▶ What needs to be done: Would you please transcribe the entire listing exactly?

▶ Data under study:
::::
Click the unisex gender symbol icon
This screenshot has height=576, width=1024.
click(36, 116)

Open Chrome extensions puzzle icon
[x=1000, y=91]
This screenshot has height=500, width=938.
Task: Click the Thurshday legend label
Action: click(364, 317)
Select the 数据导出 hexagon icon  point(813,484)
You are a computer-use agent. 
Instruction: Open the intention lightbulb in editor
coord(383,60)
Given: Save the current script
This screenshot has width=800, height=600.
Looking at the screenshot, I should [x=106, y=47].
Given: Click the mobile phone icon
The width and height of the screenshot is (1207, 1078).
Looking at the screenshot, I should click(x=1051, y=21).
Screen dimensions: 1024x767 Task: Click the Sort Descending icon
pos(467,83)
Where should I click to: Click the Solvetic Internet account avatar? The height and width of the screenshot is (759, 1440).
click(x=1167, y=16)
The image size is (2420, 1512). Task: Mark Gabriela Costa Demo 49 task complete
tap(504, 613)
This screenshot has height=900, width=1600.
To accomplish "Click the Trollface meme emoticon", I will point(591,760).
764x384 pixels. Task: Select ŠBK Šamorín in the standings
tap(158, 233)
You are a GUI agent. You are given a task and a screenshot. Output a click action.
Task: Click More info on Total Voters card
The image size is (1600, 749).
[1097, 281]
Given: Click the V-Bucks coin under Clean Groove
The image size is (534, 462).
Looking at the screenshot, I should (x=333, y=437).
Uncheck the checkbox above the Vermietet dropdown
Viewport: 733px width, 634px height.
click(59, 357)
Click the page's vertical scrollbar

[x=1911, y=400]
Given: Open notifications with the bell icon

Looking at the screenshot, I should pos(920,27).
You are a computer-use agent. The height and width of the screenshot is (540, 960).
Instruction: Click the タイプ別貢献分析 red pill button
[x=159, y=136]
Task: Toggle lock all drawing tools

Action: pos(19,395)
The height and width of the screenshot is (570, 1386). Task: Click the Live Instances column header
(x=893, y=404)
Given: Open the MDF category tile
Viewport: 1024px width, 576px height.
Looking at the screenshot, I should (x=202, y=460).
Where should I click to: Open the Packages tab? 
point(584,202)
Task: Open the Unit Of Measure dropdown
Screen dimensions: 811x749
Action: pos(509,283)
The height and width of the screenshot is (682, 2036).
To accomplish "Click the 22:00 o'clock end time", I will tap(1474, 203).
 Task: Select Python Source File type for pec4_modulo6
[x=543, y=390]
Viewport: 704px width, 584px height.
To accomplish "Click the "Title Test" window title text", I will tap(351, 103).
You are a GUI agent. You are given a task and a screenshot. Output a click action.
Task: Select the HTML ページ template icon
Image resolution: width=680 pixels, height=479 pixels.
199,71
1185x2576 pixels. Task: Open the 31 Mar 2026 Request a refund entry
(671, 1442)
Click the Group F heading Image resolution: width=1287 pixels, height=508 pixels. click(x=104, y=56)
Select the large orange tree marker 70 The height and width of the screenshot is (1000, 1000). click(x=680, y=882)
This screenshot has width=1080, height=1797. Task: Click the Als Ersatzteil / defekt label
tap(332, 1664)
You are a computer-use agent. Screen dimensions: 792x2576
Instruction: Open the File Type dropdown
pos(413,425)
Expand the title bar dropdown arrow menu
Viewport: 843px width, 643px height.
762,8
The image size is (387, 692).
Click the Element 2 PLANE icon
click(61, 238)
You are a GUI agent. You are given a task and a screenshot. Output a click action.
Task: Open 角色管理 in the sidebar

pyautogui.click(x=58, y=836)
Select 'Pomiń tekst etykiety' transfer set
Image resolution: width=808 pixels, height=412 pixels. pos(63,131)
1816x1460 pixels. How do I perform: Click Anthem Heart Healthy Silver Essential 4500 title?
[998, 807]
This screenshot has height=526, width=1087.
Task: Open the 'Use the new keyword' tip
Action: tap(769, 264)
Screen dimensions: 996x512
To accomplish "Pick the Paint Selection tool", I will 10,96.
::::
▶ Response to the task:
Click the unisex gender symbol icon
This screenshot has height=576, width=1024.
click(36, 116)

Open Chrome extensions puzzle icon
[x=1000, y=91]
This screenshot has height=500, width=938.
Task: Click the Thurshday legend label
Action: click(364, 317)
Select the 数据导出 hexagon icon  point(813,484)
You are a computer-use agent. 
Instruction: Open the intention lightbulb in editor
coord(383,60)
Given: Save the current script
This screenshot has width=800, height=600.
Looking at the screenshot, I should [x=106, y=47].
Given: Click the mobile phone icon
The width and height of the screenshot is (1207, 1078).
Looking at the screenshot, I should click(x=1051, y=21).
Screen dimensions: 1024x767 Task: Click the Sort Descending icon
pos(467,83)
Where should I click to: Click the Solvetic Internet account avatar? The height and width of the screenshot is (759, 1440).
click(x=1167, y=16)
The image size is (2420, 1512). Task: Mark Gabriela Costa Demo 49 task complete
tap(504, 613)
This screenshot has height=900, width=1600.
To accomplish "Click the Trollface meme emoticon", I will point(591,760).
764x384 pixels. Task: Select ŠBK Šamorín in the standings
tap(158, 233)
You are a GUI agent. You are given a task and a screenshot. Output a click action.
Task: Click More info on Total Voters card
The image size is (1600, 749).
[1097, 281]
Given: Click the V-Bucks coin under Clean Groove
The image size is (534, 462).
Looking at the screenshot, I should (x=333, y=437).
Uncheck the checkbox above the Vermietet dropdown
Viewport: 733px width, 634px height.
click(59, 357)
Click the page's vertical scrollbar

[x=1911, y=400]
Given: Open notifications with the bell icon

Looking at the screenshot, I should pos(920,27).
You are a computer-use agent. The height and width of the screenshot is (540, 960).
Instruction: Click the タイプ別貢献分析 red pill button
[x=159, y=136]
Task: Toggle lock all drawing tools

Action: pos(19,395)
The height and width of the screenshot is (570, 1386). Task: Click the Live Instances column header
(x=893, y=404)
Given: Open the MDF category tile
Viewport: 1024px width, 576px height.
Looking at the screenshot, I should (x=202, y=460).
Where should I click to: Open the Packages tab? 
point(584,202)
Task: Open the Unit Of Measure dropdown
Screen dimensions: 811x749
Action: pos(509,283)
The height and width of the screenshot is (682, 2036).
To accomplish "Click the 22:00 o'clock end time", I will tap(1474, 203).
 Task: Select Python Source File type for pec4_modulo6
[x=543, y=390]
Viewport: 704px width, 584px height.
To accomplish "Click the "Title Test" window title text", I will tap(351, 103).
You are a GUI agent. You are given a task and a screenshot. Output a click action.
Task: Select the HTML ページ template icon
Image resolution: width=680 pixels, height=479 pixels.
199,71
1185x2576 pixels. Task: Open the 31 Mar 2026 Request a refund entry
(671, 1442)
Click the Group F heading Image resolution: width=1287 pixels, height=508 pixels. click(x=104, y=56)
Select the large orange tree marker 70 The height and width of the screenshot is (1000, 1000). click(x=680, y=882)
This screenshot has width=1080, height=1797. Task: Click the Als Ersatzteil / defekt label
tap(332, 1664)
You are a computer-use agent. Screen dimensions: 792x2576
Instruction: Open the File Type dropdown
pos(413,425)
Expand the title bar dropdown arrow menu
Viewport: 843px width, 643px height.
762,8
The image size is (387, 692).
Click the Element 2 PLANE icon
click(61, 238)
You are a GUI agent. You are given a task and a screenshot. Output a click action.
Task: Open 角色管理 in the sidebar

pyautogui.click(x=58, y=836)
Select 'Pomiń tekst etykiety' transfer set
Image resolution: width=808 pixels, height=412 pixels. pos(63,131)
1816x1460 pixels. How do I perform: Click Anthem Heart Healthy Silver Essential 4500 title?
[998, 807]
This screenshot has height=526, width=1087.
Task: Open the 'Use the new keyword' tip
Action: tap(769, 264)
Screen dimensions: 996x512
To accomplish "Pick the Paint Selection tool", I will 10,96.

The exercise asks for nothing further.